Required work: Copy, unchanged, the part of the data that opens with the line containing "Select the phone" and closes with the line containing "coord(812,168)", including both of those lines.

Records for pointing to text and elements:
=-=-=-=-=

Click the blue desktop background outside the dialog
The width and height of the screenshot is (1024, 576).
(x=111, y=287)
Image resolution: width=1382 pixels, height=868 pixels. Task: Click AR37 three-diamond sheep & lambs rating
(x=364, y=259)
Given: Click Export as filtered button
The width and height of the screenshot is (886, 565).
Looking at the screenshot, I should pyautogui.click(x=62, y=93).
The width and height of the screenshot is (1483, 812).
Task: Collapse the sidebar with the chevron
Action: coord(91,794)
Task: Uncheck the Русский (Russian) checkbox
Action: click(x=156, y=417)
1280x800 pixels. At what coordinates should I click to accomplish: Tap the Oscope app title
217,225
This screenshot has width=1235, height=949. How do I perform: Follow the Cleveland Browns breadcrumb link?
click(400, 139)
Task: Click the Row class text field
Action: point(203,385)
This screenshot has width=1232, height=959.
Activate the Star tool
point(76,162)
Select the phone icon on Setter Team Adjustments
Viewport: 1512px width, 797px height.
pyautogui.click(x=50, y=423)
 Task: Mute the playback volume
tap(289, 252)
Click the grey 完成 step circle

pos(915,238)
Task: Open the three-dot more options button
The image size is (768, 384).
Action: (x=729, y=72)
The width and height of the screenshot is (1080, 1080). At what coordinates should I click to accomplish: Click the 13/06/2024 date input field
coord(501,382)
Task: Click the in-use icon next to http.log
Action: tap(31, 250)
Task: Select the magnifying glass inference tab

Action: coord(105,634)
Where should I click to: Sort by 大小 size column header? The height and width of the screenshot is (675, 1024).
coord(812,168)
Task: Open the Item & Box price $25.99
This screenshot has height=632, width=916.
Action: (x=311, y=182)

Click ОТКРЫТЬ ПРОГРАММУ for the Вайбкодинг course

=-=-=-=-=

Reply to the task:
Select the phone icon on Setter Team Adjustments
Viewport: 1512px width, 797px height.
pyautogui.click(x=50, y=423)
 Task: Mute the playback volume
tap(289, 252)
Click the grey 完成 step circle

pos(915,238)
Task: Open the three-dot more options button
The image size is (768, 384).
Action: (x=729, y=72)
The width and height of the screenshot is (1080, 1080). At what coordinates should I click to accomplish: Click the 13/06/2024 date input field
coord(501,382)
Task: Click the in-use icon next to http.log
Action: tap(31, 250)
Task: Select the magnifying glass inference tab

Action: coord(105,634)
Where should I click to: Sort by 大小 size column header? The height and width of the screenshot is (675, 1024).
coord(812,168)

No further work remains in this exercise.